Surgical Approaches for Meningioma in Pune
Convexity Meningioma
Convexity meningiomas arise from the dura of the brain’s outer surface and are the most surgically accessible type. A craniotomy centred over the tumor with neuronavigation guidance provides excellent exposure. The dural attachment is coagulated and excised (Simpson Grade I). Blood supply from feeding meningeal vessels is interrupted before the tumor is removed. Most patients are discharged in 5 to 7 days.

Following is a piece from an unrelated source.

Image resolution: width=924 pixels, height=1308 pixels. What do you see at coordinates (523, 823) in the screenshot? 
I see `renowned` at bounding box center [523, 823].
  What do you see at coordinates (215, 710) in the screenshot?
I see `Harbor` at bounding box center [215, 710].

Parasagittal and Falcine Meningioma
These tumors arise adjacent to the superior sagittal sinus and falx cerebri. When they invade the sinus — particularly the posterior two-thirds which drains critical venous blood — complete resection risks life-threatening venous haemorrhage. The extent of sinus invasion on MRI venography determines the surgical strategy. For patent sinus invasion, planned subtotal resection plus radiosurgery is safer than attempting sinus resection.
Sphenoid Wing and Skull Base Meningioma
Sphenoid wing meningiomas range from easily resectable lateral sphenoid lesions to complex en-plaque tumors wrapping around the carotid artery and invading the cavernous sinus. The surgical approach is the pterional or orbitozygomatic craniotomy. Cavernous sinus involvement is the single most important factor limiting GTR — the cavernous sinus contains the internal carotid artery and cranial nerves III, IV, V1, V2 and VI, none of which can be sacrificed.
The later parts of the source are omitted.